- Estratto -
Si parla talvolta di “universi paralleli” che evocano in noi dimensioni lontane e inverosimili, cose da film di fantascienza.
Sotto altre forme, in verità, forme molto più concrete e reali, l’esistenza contemporanea di “altri universi” è proprio qui, dietro l’angolo, e non al di fuori del nostro spaziotempo.
Una sbarra viene alzata e puoi trovarti a passare dal portone di casa di qualche genovese alla Casa Circondariale, in cui persone di tutte le età passano le loro giornate, scontano le loro pene, lavorano, mangiano, studiano e fanno un percorso di cambiamento.
Sì, perché in diverse città in cui molti di noi abitano, un po’ più o un po’ meno distante dal cuore pulsante delle attività socioeconomiche, di business e di divertimento, ci sono luoghi dove la vita si svolge con regole e dinamiche parallele.

- Parti dell'esercizio -
1/ Ricopia dall'estratto sugli universi paralleli tutto il passo che va da "Si parla talvolta" fino a "e dinamiche parallele.".
2/ Scrivi il seguito dell'estratto sugli universi paralleli, riprendendo subito dopo l'ultima frase.

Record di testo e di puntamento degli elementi
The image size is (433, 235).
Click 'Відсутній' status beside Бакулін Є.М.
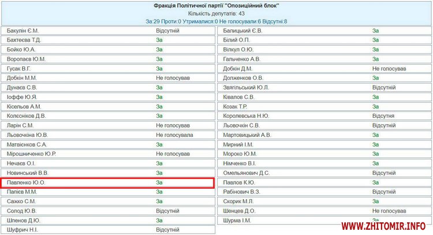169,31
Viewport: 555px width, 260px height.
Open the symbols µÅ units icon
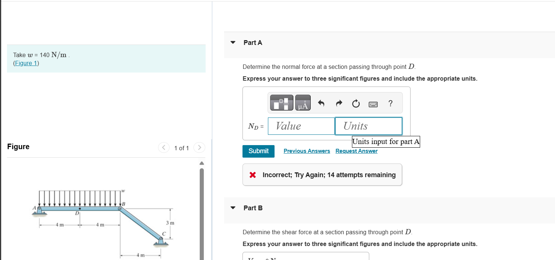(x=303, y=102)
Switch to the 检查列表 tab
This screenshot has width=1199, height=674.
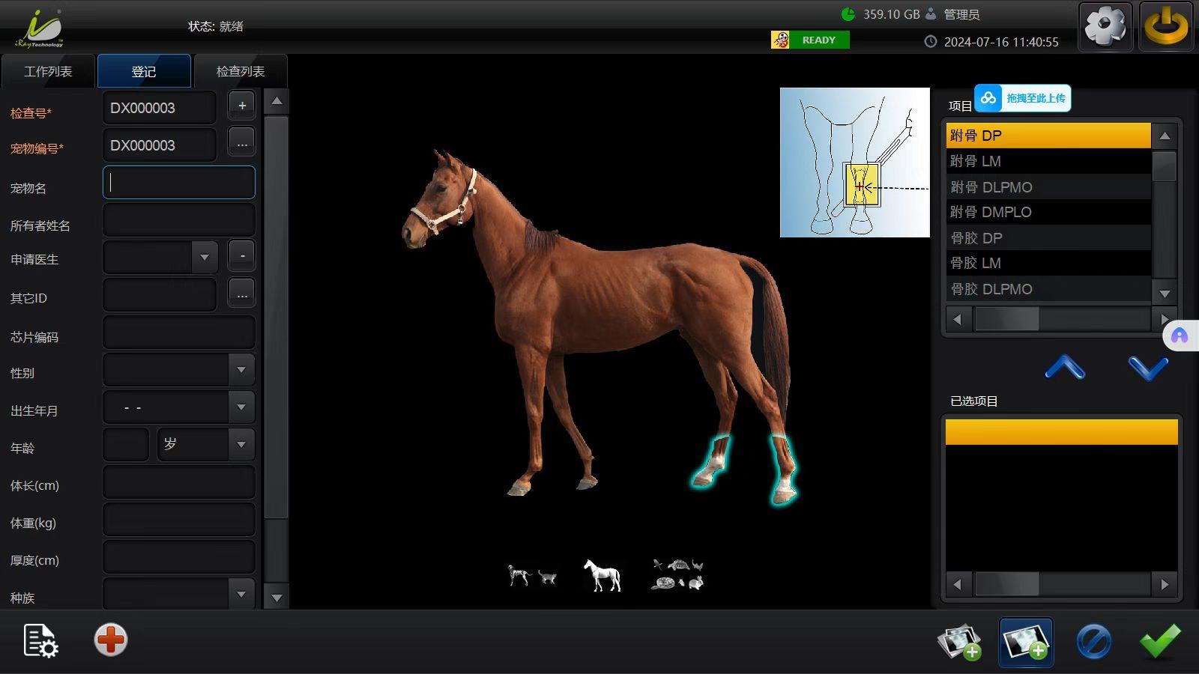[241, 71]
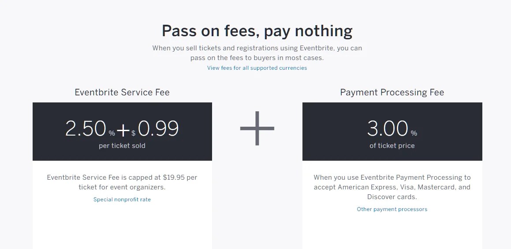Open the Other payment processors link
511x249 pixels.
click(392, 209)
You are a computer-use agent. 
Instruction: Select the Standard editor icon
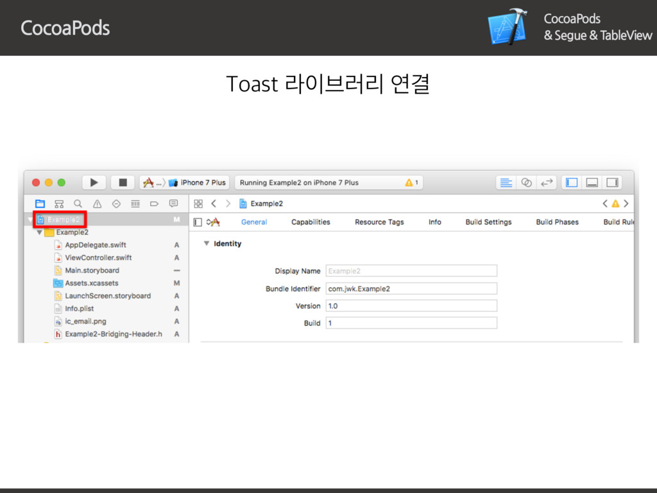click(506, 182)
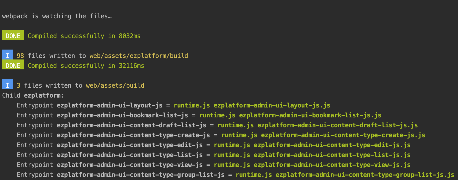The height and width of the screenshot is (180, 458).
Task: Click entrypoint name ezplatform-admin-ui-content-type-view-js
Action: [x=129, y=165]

- Risposte per compito -
1/
Si parla talvolta di “universi paralleli” che evocano in noi dimensioni lontane e inverosimili, cose da film di fantascienza.
Sotto altre forme, in verità, forme molto più concrete e reali, l’esistenza contemporanea di “altri universi” è proprio qui, dietro l’angolo, e non al di fuori del nostro spaziotempo.
Una sbarra viene alzata e puoi trovarti a passare dal portone di casa di qualche genovese alla Casa Circondariale, in cui persone di tutte le età passano le loro giornate, scontano le loro pene, lavorano, mangiano, studiano e fanno un percorso di cambiamento.
Sì, perché in diverse città in cui molti di noi abitano, un po’ più o un po’ meno distante dal cuore pulsante delle attività socioeconomiche, di business e di divertimento, ci sono luoghi dove la vita si svolge con regole e dinamiche parallele.

2/
Lavorare con lo Yoga della Risata è sempre una soddisfazione per me e una opportunità, ogni volta diversa, di crescita personale e professionale.
Desideravo da tempo varcare il confine di quell’universo accompagnata da questa pratica di gioia, e il perché credo sia molto connesso al grande valore che attribuisco alla libertà.
Non solo quella di movimento, ma anche quella di spirito, di parola, di mente, di emozioni, di amore e la libertà di concedersi ancora la possibilità di cercare al proprio interno qualche scintilla di gioia, che può brillare nuovamente e nonostante tutto, anche al buio.
Ecco perché il desiderio di portarne un po’ in carcere, attraverso le ali che lo Yoga della Risata può far dispiegare.
Sempre più spesso mi rendo conto, però, che la mancanza di libertà non è data solo dallo stare dall’altra parte del muro, quanto piuttosto dalla paura e chiusura verso l’altro, verso la diversità ovvero verso ciò che diverge dal consueto senso comune. Chiusura verso qualcosa di altro da sè e verso la tolleranza, l’inclusione e l’amore.
E questo inevitabilmente porta a trincerarsi nei confronti del resto del mondo.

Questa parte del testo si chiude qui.